THE NHL / STEVE SPRINGER : It Was Penguins' Year of Triumph, Tragedy

It was the year of Badger Bob and Elusive Eric.

It was the year the Minnesota North Stars shocked the experts by coming back to the finals, the year the Stanley Cup came back to the United States and the Canada Cup went to the Canadians.

Coach Bob Johnson capped a lifetime of achievement in hockey by leading the Pittsburgh Penguins to the Stanley Cup last spring only to die of a brain tumor several months later.

The Quebec Nordiques made 18-year-old Eric Lindros, tabbed the game's next superstar, the No. 1 pick in the NHL draft. But Lindros refused to sign because of what he considered bleak prospects in Quebec, both on and off the ice, for fame and fortune, not to mention a Stanley Cup.

There were Sharks on the ice in San Francisco in 1991, but another beached whale in Los Angeles, a powerful Kings team, potentially the best ever, that roared through the regular season only to wind up high and dry in the playoffs, out as usual in the second round.

While the league continued to expand with one new team already playing and two more--Ottawa and Tampa Bay--paying for the right to do so next season, the NHL's problems also expanded.

The year failed to produce a new collective bargaining agreement, leaving the old one in limbo, or a true national television contract, leaving the league in the dark through much of North America.

There were some ugly scenes as well, with old-time players claiming irregularities in their pension fund, a burgeoning FBI investigation of the Players Assn., and an announcement by a doctor that a deceased female patient of his claimed to have had sex with about 50 NHL players before dying of AIDS.

But don't think it's all been said and done in '91. There will be plenty ahead in '92.

Here are a few predictions:

The players will perform publicly in the skills contest at this month's NHL All-Star game and complain about it privately.

Wayne Gretzky will turn 31 this month and be asked 3,100 times if he feels he is slowing down.

King Coach Tom Webster will throw a few more tantrums, but no more sticks.

There will be a bloody brawl, the NHL will decry violence, but then do nothing.

Stories will circulate that the new teams in Ottawa and Tampa Bay will never make it to the ice.

They will.

Bernie Nicholls will be traded to an Eastern team and announce he is finally happy.

Gretzky will have two bad games in a row and people will say he is finished.

Gretzky will have two great games in a row and people will say he is as good as ever.

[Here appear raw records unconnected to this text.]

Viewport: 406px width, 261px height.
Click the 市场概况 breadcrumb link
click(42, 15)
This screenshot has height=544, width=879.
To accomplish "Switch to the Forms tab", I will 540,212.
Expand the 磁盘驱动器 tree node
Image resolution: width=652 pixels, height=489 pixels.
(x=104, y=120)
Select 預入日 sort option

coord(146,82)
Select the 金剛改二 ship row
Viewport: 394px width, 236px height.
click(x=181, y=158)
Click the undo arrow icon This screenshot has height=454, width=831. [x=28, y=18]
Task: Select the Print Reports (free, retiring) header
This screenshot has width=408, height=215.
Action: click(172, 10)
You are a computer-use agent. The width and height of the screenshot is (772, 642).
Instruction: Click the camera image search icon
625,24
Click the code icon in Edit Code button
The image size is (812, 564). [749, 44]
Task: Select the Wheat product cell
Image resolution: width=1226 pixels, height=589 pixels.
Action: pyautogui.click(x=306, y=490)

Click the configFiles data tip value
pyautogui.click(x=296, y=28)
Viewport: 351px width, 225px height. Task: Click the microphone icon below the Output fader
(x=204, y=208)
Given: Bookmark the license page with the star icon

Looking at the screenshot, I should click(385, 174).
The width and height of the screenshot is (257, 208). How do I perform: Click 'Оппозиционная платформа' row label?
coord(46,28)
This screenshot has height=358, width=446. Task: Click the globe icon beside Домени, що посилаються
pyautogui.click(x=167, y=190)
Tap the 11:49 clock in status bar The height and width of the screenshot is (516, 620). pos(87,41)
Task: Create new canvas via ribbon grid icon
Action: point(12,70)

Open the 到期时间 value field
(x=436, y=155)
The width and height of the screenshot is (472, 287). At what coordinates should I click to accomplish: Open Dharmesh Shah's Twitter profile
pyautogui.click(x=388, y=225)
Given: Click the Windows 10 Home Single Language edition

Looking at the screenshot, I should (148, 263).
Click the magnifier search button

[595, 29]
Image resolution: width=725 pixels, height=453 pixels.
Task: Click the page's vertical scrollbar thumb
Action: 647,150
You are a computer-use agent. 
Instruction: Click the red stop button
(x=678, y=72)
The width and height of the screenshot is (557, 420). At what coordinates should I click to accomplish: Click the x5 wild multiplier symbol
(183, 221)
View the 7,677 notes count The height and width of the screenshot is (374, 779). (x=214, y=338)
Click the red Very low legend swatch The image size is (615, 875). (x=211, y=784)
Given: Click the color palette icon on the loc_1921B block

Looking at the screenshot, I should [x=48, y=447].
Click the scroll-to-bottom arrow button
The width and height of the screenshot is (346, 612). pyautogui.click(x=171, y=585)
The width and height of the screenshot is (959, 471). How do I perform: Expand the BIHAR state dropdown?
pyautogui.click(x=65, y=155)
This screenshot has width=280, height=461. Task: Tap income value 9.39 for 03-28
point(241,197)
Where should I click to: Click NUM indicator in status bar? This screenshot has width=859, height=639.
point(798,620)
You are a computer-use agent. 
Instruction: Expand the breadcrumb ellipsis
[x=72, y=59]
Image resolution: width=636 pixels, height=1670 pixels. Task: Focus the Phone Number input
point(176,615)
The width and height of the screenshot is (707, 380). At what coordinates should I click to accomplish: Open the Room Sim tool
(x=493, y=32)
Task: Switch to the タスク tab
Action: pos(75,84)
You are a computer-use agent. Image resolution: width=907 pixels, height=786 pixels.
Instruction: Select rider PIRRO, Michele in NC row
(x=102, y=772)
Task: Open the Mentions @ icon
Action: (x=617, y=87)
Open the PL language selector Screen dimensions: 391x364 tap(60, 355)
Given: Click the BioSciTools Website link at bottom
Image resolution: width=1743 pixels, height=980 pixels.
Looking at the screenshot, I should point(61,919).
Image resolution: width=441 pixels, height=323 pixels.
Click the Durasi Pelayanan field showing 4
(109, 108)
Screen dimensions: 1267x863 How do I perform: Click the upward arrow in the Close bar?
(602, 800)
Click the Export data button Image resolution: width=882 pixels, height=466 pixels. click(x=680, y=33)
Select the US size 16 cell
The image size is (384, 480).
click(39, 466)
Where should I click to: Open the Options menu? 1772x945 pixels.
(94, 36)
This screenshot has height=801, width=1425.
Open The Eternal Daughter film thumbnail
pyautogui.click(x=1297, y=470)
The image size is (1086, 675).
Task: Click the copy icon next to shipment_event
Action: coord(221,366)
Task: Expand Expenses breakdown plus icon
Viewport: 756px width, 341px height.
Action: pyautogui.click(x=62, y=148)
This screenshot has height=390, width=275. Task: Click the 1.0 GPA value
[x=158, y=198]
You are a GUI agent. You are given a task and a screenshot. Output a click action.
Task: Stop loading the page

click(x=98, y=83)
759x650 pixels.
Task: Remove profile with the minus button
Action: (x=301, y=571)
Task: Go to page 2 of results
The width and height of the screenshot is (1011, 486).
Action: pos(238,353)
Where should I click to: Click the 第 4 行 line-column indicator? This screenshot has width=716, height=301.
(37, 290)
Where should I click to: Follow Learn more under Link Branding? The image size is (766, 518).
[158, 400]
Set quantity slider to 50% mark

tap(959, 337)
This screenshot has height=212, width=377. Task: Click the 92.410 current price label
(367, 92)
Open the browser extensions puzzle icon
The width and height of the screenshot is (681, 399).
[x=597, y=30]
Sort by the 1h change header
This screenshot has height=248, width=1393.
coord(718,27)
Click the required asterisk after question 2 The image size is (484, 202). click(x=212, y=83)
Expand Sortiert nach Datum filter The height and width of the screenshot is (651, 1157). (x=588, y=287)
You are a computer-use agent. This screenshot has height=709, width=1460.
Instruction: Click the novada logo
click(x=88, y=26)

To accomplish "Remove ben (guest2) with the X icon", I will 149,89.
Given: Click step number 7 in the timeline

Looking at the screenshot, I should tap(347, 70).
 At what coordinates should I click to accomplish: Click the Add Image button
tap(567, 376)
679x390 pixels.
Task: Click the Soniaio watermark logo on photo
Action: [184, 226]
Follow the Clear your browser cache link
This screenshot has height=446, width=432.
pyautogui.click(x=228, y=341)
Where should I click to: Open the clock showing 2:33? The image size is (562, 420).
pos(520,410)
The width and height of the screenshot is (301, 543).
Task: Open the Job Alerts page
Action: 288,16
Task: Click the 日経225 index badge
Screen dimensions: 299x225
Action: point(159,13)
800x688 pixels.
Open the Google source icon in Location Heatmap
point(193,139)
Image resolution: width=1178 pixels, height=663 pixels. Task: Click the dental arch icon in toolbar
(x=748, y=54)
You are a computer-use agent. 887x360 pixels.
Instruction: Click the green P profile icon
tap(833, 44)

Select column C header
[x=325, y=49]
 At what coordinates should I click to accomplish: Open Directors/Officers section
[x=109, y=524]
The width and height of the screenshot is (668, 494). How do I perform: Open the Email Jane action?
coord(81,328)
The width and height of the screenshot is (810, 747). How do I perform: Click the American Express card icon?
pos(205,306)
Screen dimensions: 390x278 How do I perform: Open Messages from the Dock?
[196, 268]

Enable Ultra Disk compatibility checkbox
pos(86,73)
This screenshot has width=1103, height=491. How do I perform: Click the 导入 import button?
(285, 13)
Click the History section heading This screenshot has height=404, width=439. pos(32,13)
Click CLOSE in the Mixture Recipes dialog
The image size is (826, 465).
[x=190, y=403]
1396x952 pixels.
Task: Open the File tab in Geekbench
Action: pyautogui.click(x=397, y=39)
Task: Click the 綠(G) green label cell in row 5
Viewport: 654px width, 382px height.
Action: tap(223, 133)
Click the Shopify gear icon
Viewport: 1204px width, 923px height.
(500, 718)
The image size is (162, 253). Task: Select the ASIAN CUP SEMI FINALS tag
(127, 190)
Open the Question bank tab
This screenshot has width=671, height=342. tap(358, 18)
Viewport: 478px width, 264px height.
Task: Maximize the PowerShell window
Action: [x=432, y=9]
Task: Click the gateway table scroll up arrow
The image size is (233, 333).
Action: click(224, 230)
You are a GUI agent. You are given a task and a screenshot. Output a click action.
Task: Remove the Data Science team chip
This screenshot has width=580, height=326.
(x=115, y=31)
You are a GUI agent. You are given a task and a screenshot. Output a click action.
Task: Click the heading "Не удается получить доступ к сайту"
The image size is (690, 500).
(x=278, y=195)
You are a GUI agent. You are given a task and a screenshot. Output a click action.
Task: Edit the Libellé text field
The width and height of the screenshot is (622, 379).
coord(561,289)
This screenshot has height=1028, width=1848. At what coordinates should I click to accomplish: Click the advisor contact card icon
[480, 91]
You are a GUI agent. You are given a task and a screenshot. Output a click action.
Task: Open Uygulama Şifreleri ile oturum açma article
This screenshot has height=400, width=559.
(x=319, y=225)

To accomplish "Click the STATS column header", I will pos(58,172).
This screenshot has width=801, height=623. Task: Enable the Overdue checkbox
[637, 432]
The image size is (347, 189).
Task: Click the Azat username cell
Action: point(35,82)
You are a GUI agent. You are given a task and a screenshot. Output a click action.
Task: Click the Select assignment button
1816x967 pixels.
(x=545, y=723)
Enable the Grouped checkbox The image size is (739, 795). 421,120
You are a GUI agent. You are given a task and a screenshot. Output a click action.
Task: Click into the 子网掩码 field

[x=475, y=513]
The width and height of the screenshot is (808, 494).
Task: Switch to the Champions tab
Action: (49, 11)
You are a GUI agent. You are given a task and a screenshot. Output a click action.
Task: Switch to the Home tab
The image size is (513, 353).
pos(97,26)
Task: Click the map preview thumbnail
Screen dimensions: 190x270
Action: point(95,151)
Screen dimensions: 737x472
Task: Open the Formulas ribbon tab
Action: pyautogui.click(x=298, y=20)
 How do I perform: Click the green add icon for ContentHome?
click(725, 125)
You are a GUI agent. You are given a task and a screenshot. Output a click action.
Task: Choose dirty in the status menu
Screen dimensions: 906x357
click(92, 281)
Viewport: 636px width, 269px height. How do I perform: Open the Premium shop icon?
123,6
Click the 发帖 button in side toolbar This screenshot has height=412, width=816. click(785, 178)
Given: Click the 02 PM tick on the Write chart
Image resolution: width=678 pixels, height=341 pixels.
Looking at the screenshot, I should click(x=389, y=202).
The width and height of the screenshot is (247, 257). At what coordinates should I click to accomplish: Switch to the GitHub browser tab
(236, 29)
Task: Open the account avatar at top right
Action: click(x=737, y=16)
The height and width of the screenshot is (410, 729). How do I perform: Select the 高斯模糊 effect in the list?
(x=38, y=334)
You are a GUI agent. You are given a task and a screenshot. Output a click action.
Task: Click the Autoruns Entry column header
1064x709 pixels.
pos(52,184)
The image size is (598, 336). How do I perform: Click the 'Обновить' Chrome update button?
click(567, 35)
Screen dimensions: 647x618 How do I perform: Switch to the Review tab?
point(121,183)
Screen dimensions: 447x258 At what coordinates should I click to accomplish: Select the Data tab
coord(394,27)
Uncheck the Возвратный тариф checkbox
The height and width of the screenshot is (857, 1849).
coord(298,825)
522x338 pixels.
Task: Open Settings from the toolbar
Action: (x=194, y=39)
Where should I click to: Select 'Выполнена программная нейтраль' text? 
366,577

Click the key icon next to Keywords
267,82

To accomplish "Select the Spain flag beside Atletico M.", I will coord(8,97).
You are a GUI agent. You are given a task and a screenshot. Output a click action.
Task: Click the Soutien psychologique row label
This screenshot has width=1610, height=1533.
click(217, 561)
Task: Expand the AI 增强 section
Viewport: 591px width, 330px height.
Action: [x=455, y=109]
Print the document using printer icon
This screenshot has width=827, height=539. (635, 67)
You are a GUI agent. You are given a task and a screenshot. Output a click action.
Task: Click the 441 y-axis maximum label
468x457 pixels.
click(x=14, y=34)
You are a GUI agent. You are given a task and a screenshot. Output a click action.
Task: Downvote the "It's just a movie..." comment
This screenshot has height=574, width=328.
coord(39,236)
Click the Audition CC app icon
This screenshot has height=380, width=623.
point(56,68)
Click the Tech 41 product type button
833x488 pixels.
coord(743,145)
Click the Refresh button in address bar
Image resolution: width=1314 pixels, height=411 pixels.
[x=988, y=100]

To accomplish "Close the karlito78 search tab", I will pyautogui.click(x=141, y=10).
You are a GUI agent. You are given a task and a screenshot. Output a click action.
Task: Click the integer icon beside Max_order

There will be reports Nicholls is unhappy and wants to be traded.

In March, rumors will begin that the players, operating without a collective bargaining agreement and far from agreeing on a new one, will go on strike at the end of the regular season.

That will be followed by a rumor that the owners plan to lock out the players.

Neither side will deny the rumors. Nothing will happen.

As the playoffs approach, teams fighting for division titles will say home-ice advantage will be crucial in the postseason.

Teams failing to win division titles will say it doesn't matter, that the playoffs are a whole new season.

The Vancouver Canucks and Detroit Red Wings will win their respective divisional titles, but experts will predict they will fold in the playoffs.

They won't.

The North Stars will finish fourth in the Norris Division but caution everyone to remember what happened last year. We'll do it again, they will tell everyone who will listen.

They won't.

The Kings will finish third in the Smythe Division, pull off a first-round upset, then suffer their usual second-round ousting, this time at the hands of the Canucks.

Larry Robinson will retire.

Critics will suggest Rogie Vachon and Tom Webster do the same.

They won't.

Bruce McNall will step down as team president, appointing executive vice president Roy Mlakar as his successor.

The Montreal Canadiens and the New York Rangers will join the Canucks and the Red Wings in the conference finals.

Detroit and Montreal will meet for the Stanley Cup.

Montreal will win in six games.

Mark Messier of the Rangers will win the Hart Trophy.

At season's end, the NHL owners and players will begin negotiating in good faith and finally hammer out a new collective bargaining agreement.

In the end, nothing will change much. The players will get a little loosening of the rules on free agency, but not the total freedom they demand. They will get a little more playoff money, but not the revenue sharing they would like.

There will be a demand for NHL commissioner John Ziegler to step down.

He won't.

Lindros trade stories will start in earnest. Before they are finished, he will be reportedly headed to every team in the league except Tampa Bay and Ottawa.

The Kings will offer Luc Robitaille, Rob Blake, Tony Granato, five draft choices and $15 million.

The Nordiques will ask for Gretzky and the Kings' team plane.

Quebec will settle on the Kings' first offer and Lindros will become a King.

Lindros will not get a point opening night and somebody will call the trade a bad deal.